Each line that contains the word "will" is to be copied from the records below.

━━━ Records for the task

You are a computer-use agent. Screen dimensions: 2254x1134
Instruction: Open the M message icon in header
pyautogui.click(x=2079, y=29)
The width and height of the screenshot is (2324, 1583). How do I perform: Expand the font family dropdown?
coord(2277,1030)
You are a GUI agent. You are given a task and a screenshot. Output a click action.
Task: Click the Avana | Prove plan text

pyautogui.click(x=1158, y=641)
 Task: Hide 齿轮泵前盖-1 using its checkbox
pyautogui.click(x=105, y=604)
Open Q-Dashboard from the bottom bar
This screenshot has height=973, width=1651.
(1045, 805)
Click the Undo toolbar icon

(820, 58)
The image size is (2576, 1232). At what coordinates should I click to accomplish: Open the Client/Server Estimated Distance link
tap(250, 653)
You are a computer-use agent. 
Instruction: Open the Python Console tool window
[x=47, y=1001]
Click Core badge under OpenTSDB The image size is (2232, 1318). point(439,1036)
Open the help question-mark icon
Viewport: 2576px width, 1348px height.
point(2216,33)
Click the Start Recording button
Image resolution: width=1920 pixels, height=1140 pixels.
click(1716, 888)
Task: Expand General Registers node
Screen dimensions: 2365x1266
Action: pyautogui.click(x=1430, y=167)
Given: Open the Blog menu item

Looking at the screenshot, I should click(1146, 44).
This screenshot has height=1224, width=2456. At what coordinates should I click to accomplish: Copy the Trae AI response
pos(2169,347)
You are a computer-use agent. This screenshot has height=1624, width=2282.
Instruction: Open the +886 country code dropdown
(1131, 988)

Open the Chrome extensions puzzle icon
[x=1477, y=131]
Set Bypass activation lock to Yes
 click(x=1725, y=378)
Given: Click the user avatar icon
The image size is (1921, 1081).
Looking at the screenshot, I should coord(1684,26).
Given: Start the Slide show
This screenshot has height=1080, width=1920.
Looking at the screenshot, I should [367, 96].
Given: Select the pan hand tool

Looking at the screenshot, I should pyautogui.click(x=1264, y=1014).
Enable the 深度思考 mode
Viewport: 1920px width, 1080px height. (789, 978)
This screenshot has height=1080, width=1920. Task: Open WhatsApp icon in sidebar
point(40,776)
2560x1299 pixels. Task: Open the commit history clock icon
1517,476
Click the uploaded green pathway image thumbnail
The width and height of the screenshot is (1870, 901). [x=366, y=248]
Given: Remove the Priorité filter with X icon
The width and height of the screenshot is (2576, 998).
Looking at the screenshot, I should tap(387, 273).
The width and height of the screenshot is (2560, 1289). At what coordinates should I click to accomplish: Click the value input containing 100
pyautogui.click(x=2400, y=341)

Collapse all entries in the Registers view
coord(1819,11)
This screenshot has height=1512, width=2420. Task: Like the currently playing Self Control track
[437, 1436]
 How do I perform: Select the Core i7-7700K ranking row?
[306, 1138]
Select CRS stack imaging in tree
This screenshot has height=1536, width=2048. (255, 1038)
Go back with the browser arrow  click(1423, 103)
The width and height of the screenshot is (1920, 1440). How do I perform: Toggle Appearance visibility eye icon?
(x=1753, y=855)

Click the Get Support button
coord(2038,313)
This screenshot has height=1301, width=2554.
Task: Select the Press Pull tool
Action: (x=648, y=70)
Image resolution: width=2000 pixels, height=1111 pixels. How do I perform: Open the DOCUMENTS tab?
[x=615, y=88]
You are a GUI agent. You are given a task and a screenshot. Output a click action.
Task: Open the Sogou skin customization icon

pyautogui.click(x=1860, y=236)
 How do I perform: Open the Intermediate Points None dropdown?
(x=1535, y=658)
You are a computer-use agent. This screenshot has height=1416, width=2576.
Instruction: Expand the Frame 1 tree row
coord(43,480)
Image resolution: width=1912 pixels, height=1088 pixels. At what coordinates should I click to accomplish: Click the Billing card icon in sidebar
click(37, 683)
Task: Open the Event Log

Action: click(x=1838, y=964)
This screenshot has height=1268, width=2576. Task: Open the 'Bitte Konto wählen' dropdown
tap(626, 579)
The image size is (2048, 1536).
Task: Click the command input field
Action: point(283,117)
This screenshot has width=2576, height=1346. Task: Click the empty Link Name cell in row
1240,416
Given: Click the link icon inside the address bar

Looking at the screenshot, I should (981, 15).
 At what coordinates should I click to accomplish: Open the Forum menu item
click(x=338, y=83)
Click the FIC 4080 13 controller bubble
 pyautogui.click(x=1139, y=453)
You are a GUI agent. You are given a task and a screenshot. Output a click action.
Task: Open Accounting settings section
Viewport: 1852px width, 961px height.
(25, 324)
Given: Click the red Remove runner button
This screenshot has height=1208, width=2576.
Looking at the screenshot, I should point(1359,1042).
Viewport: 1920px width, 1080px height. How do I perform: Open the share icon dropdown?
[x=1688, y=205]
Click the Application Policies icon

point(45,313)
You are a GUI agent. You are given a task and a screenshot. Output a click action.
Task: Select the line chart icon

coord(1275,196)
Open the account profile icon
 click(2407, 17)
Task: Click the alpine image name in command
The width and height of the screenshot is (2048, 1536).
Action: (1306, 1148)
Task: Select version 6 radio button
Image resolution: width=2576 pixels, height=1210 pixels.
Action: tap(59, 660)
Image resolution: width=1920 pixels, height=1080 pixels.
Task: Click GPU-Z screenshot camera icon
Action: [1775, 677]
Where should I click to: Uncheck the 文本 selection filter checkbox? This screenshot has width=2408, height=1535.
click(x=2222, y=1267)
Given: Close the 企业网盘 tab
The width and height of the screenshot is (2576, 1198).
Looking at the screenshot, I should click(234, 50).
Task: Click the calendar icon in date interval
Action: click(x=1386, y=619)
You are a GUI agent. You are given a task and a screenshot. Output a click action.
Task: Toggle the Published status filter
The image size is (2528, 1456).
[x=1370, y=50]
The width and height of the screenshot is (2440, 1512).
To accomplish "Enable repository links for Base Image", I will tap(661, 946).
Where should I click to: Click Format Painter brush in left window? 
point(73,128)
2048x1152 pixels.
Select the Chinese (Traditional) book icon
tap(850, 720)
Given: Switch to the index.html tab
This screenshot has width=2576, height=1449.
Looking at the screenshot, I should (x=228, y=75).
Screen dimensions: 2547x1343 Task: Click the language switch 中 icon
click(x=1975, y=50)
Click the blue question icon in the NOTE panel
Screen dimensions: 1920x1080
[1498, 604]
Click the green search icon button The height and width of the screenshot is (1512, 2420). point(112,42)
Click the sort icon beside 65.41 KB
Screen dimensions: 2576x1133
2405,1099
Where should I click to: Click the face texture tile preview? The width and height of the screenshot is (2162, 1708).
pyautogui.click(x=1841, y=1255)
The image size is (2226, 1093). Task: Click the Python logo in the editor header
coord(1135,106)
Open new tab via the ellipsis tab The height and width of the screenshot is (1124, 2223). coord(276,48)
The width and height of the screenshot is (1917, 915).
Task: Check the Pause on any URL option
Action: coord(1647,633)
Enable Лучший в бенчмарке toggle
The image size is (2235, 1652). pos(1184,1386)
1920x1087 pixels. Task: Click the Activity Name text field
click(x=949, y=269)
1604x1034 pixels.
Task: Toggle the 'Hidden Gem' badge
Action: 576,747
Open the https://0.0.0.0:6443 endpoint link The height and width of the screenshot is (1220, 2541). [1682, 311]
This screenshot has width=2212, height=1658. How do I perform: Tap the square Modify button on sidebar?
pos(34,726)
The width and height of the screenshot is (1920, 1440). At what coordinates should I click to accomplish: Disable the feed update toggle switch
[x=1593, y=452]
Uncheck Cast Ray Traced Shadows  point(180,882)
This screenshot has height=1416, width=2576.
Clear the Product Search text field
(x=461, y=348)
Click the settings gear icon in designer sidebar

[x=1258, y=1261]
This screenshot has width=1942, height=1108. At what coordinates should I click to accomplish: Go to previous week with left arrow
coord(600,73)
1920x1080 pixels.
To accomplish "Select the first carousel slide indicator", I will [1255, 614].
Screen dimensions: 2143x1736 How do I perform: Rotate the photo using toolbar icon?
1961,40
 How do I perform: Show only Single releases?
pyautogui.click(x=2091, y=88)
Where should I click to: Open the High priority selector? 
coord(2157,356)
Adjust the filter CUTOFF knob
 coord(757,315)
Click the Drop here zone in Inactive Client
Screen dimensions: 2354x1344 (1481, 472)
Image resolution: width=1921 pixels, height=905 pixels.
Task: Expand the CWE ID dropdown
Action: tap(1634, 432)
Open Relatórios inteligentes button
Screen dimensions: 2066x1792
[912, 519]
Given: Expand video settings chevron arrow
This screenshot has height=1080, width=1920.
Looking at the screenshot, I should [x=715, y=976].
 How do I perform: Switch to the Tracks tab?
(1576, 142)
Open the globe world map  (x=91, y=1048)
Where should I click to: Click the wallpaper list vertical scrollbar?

━━━━━━

_Answer space_
To accomplish "Enable repository links for Base Image", I will tap(661, 946).
To accomplish "Select the first carousel slide indicator", I will [1255, 614].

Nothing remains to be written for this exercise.